Nurses That Work in Behavioral Health are Trained in Mental Health Disorders
Get There with Advanced Degrees or Work Experience
Behavioral Health Nurses work within the mental health and psychiatric sector of healthcare, either in hospitals or other mental health institutions. This is a highly specialized aspect of nursing that requires either an advanced degree or measurable experience working with patients in the scope of a mental health practice.
Psychiatric nursing as a whole requires nursing staff possess a much different skill set than medical nurses. Mental health nurses have particular know-how when it comes to management of at-risk and underserved patient populations. Nurses work closely with patients and families to assess behavioral health issues, develop a care plan, and provide education that guides patients toward measurable mental health goals.
Nurses interested in pursuing this aspect of the healthcare field may approach the specialty via a couple of different routes. Behavioral health nursing degree programs are designed to be a subspecialty of an Advanced Practice Nurse degree, particularly the Clinical Nurse Specialist (CNS). CNSs choose more layered sub-specialties when studying for their Master’s degree; Behavioral Health is one of them.
Within this field of study CNS candidates learn a curriculum heavy on counseling methods, psychopharmacology, and clinical work as it pertains to children, teens, adults, seniors, and families. Two-year degrees ensure nurses are competent to assess and carry out comprehensive patient intervention and care plans.
Where to Find Programs
Behavioral Health Nursing is typically offered as a CNS specialty in MSN programs. However, general mental health nursing degrees may be found at many traditional nursing programs and via online universities.
Behavioral Health Nursing Via Experience
Nurses without advanced degrees may navigate an avenue to Behavioral Health Nursing jobs. Two-year ADNs that choose to work within hospital psychiatry or mental health departments or standalone mental health institutions may earn their credentials with on-the-job experience. Experience matters considerably in nursing.

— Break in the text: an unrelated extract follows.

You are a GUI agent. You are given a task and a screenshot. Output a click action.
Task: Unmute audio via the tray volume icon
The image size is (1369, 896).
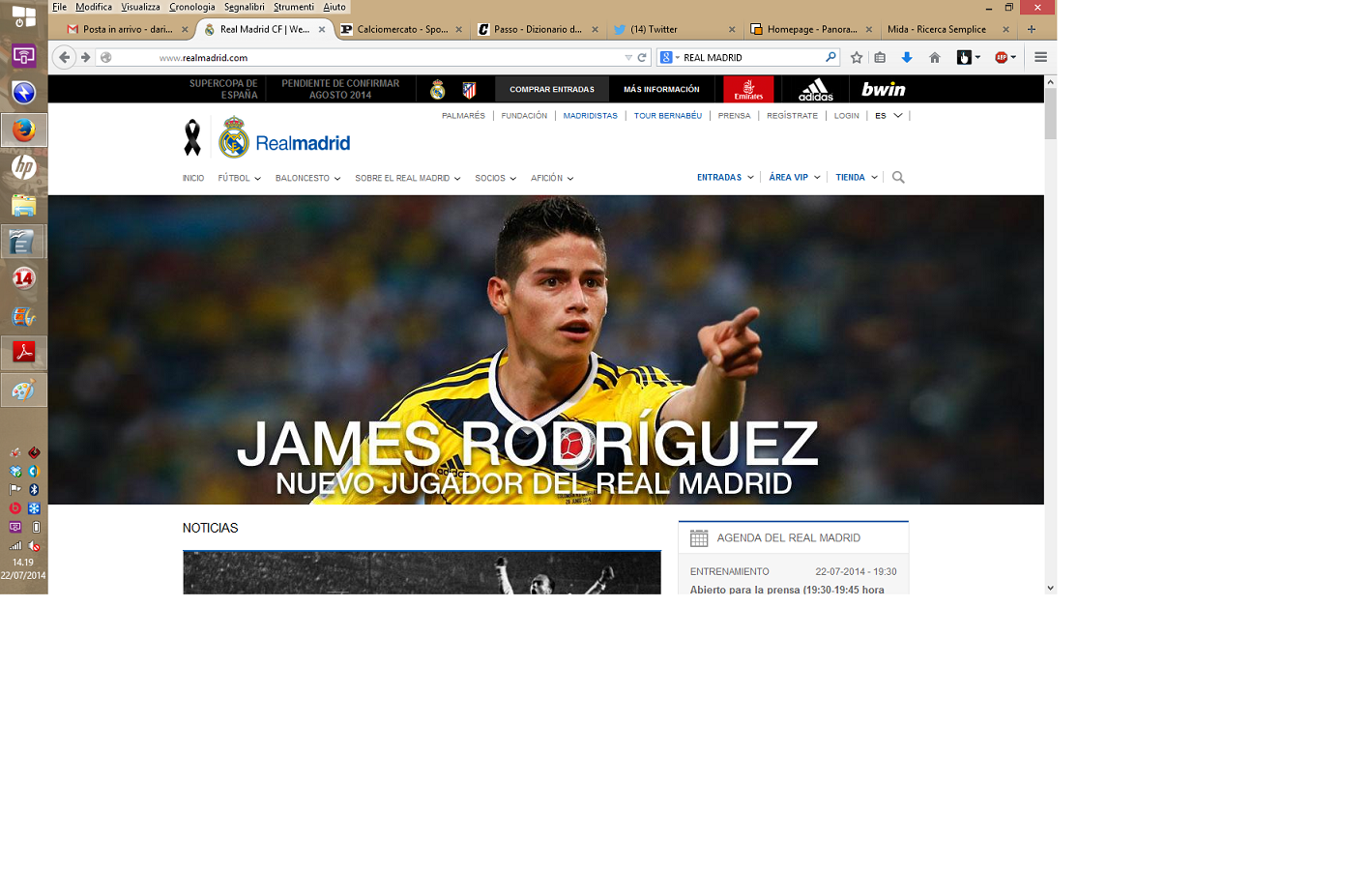(x=34, y=545)
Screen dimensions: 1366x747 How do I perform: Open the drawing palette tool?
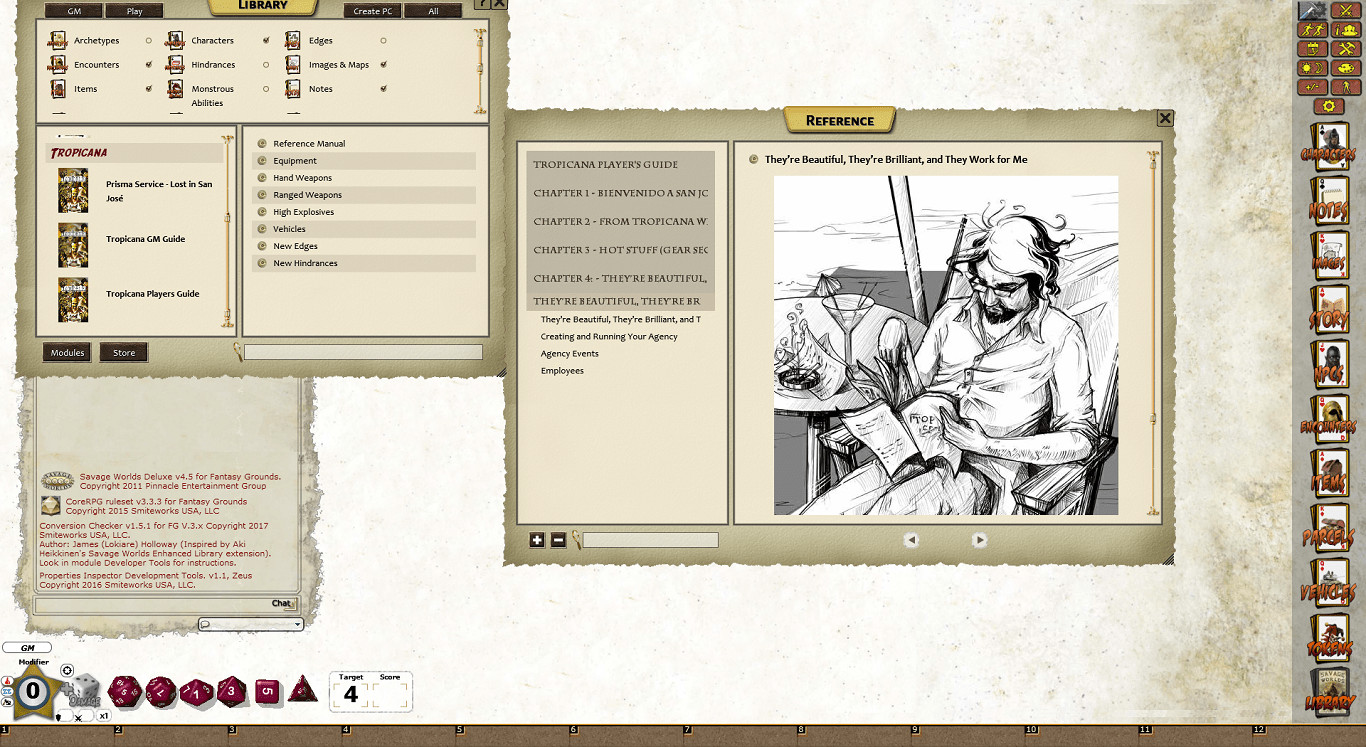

Because many mental health patients live on their own, Behavioral Health Nurses may even find jobs in visiting nurse programs. Professionals in these situations must have impeccable skills when it comes to patient assessment, intervention and case management. Family participation, health education, and medication advisement must all be coordinated parts of the whole.
Mental health environments are demanding and require nursing professionals with a particular compassion and genuine interest in the field. Nurses fill critical niches within healthcare and no less so within Behavioral Health where patient sensibilities may already be compromised.